In Kenya, the Kenya Digital Exchange, developed in partnership with Hedera Hashgraph and DeFi Technologies, is targeting a commercial launch in the second quarter of 2026 with a focus on tokenized government debt. Kenya's Capital Markets Authority and Central Bank are jointly developing fintech strategy, and the Kenya Virtual Asset Service Providers Bill (2025) establishes a dual oversight model for stablecoin and exchange regulation, adding regulatory depth to the country's developing digital asset infrastructure. US clarity on collateral haircuts and capital treatment could reduce friction for global institutional investors considering Kenyan tokenized debt products.

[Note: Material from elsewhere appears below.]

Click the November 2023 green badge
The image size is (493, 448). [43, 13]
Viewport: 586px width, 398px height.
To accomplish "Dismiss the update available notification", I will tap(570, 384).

South Africa demonstrated retail demand for tokenized instruments as early as April 2024, when Die MOS Inisiatief, a tokenized corporate bond, raised R100 million. Some 65.5 percent of that capital came from retail investors, with an additional 24 percent from non-institutional sources. The new guidance reduces ambiguity for South African asset managers operating across borders with US institutions.

Despite these advances, the path to full implementation across the continent involves real constraints. Regulatory sandboxes, custody and settlement standards, and cross-border interoperability through mechanisms such as the Pan-African Payment and Settlement System remain unresolved, and those gaps will influence the pace at which institutions can act on the new US clarity.


India: GIFT City gains the most near-term

Domestically, India's SEBI and RBI have not yet issued equivalent guidance on tokenized securities, which limits the direct domestic impact. However, the International Financial Services Centres Authority at GIFT City in Gandhinagar has been building a cross-border regulatory framework and introduced consolidated capital market governance rules in February 2026, including the "Master Key" registration framework for capital market intermediaries. Funds domiciled at GIFT City that work with US bank counterparties can now structure international tokenized products against a clearer regulatory baseline. The technology-neutral principle also validates the infrastructure choices of Indian developers building on Ethereum and Polygon for institutional clients. IFSCA also has a consultation paper in progress on tokenized real-world asset governance covering smart contracts, custodians, and settlement protocols, a forward-looking framework that signals continued regulatory development in the months ahead.


What comes next

In early 2026, SEC staff issued a statement on tokenized securities, and the CFTC issued its own collateral guidance in late 2025. The convergence of these agency actions points toward a more complete US regulatory framework for tokenized instruments taking shape through 2026. For developers and institutions outside the United States, the Fed, FDIC, and OCC guidance now provides an international benchmark that regulators in Africa and South Asia, many of whom are still drafting their own rules, are likely to reference directly.

For developers building on public chains, the guidance carries immediate practical significance. The explicit inclusion of permissionless blockchains means that tokenized assets issued on open networks qualify for the same capital and collateral treatment as those on permissioned infrastructure. The collateral eligibility clarification also opens a pathway for tokenized Treasuries and tokenized bonds to be used as margin in DeFi-adjacent or hybrid institutional trading contexts. For technical teams building those integrations, that pathway is now grounded in formal regulatory language for the first time.